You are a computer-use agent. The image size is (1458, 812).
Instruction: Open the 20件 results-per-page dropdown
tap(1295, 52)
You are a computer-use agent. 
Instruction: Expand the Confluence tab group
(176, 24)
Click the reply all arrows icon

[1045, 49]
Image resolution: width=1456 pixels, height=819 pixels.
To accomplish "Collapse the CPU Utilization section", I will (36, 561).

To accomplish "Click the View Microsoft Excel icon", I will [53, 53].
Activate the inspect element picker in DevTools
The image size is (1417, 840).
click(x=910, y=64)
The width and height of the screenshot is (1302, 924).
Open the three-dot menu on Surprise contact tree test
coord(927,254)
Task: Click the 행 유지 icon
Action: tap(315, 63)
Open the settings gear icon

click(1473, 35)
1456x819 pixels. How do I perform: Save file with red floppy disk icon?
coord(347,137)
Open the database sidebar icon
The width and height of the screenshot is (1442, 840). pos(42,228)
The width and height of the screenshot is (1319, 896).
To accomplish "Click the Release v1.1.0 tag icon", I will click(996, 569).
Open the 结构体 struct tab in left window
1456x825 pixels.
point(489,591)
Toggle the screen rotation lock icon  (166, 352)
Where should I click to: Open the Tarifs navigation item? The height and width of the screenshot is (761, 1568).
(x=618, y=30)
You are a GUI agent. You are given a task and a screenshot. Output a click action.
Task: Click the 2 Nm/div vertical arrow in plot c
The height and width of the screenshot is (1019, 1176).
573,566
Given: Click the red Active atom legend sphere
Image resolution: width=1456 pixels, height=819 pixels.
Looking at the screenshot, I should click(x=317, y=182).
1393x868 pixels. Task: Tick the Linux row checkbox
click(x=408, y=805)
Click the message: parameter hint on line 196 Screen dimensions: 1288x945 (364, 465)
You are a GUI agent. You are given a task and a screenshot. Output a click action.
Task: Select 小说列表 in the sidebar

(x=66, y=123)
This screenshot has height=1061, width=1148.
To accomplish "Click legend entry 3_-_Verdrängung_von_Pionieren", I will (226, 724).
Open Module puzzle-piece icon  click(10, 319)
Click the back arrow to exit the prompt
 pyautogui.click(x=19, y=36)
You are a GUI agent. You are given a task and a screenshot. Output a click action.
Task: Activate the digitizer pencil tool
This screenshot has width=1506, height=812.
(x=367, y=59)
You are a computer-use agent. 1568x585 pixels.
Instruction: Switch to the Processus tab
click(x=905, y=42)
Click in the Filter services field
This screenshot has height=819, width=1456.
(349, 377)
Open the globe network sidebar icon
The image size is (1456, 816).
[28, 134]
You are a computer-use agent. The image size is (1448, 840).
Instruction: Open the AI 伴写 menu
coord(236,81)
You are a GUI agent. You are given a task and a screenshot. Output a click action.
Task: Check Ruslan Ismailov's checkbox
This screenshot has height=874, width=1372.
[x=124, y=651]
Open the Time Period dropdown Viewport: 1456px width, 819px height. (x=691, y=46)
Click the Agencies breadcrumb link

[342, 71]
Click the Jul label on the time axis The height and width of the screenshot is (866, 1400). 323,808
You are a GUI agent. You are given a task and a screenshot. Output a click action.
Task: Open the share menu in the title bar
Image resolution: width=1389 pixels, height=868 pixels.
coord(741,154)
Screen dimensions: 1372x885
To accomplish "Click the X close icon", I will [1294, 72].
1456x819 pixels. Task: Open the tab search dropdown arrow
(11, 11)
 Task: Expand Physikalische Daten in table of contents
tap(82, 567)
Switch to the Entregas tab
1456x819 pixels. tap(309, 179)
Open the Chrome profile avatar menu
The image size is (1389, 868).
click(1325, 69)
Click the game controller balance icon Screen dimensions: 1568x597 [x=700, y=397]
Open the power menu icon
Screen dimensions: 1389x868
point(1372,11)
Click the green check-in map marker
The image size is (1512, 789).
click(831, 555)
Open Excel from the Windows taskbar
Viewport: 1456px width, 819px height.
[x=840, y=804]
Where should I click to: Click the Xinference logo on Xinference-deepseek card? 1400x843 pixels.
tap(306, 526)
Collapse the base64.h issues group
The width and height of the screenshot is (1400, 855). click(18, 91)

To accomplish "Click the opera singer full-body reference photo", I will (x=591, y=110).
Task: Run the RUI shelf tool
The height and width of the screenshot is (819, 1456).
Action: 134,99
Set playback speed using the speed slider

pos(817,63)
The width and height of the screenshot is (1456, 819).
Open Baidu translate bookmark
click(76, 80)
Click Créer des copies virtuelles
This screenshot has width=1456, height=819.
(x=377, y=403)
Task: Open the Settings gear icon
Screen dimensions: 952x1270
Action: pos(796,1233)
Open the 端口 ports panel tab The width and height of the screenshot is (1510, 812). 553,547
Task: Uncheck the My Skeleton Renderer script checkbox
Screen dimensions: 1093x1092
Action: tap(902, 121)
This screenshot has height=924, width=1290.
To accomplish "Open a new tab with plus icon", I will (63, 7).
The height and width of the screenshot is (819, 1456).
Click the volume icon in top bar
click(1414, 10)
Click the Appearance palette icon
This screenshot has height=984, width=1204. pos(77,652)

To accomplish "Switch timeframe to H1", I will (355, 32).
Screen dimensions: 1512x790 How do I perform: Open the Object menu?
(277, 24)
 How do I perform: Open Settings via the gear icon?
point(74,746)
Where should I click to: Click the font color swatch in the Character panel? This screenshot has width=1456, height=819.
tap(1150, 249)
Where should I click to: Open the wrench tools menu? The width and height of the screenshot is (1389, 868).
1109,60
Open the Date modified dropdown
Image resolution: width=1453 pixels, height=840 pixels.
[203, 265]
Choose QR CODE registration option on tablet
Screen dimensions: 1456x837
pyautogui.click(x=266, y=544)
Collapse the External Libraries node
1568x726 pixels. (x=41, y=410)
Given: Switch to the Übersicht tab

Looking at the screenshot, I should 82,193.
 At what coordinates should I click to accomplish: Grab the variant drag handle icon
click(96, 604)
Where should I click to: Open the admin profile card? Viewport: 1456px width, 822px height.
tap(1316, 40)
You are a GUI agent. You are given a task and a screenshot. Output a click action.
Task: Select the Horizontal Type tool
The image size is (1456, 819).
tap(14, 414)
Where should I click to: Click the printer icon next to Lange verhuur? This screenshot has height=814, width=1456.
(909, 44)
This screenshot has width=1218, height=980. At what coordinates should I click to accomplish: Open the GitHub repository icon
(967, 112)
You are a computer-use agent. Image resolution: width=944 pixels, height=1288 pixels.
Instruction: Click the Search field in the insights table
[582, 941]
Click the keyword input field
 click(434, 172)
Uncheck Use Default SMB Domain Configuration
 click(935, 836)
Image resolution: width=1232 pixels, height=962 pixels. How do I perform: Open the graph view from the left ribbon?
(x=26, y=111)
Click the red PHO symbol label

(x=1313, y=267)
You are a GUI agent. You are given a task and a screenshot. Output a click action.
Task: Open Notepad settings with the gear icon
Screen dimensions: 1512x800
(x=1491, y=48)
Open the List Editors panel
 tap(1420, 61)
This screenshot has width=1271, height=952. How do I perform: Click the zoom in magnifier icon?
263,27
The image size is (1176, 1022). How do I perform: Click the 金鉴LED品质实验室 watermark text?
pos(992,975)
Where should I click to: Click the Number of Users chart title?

=== REQUIRED WORK ===
Lines holding the string "computer" are the answer; copy each one from the listing above.

=== REPLY TO THE EXERCISE ===
You are a computer-use agent. The image size is (1458, 812).
You are a computer-use agent. 
You are a computer-use agent. 1568x585 pixels.
You are a computer-use agent. The image size is (1448, 840).
You are a computer-use agent. Image resolution: width=944 pixels, height=1288 pixels.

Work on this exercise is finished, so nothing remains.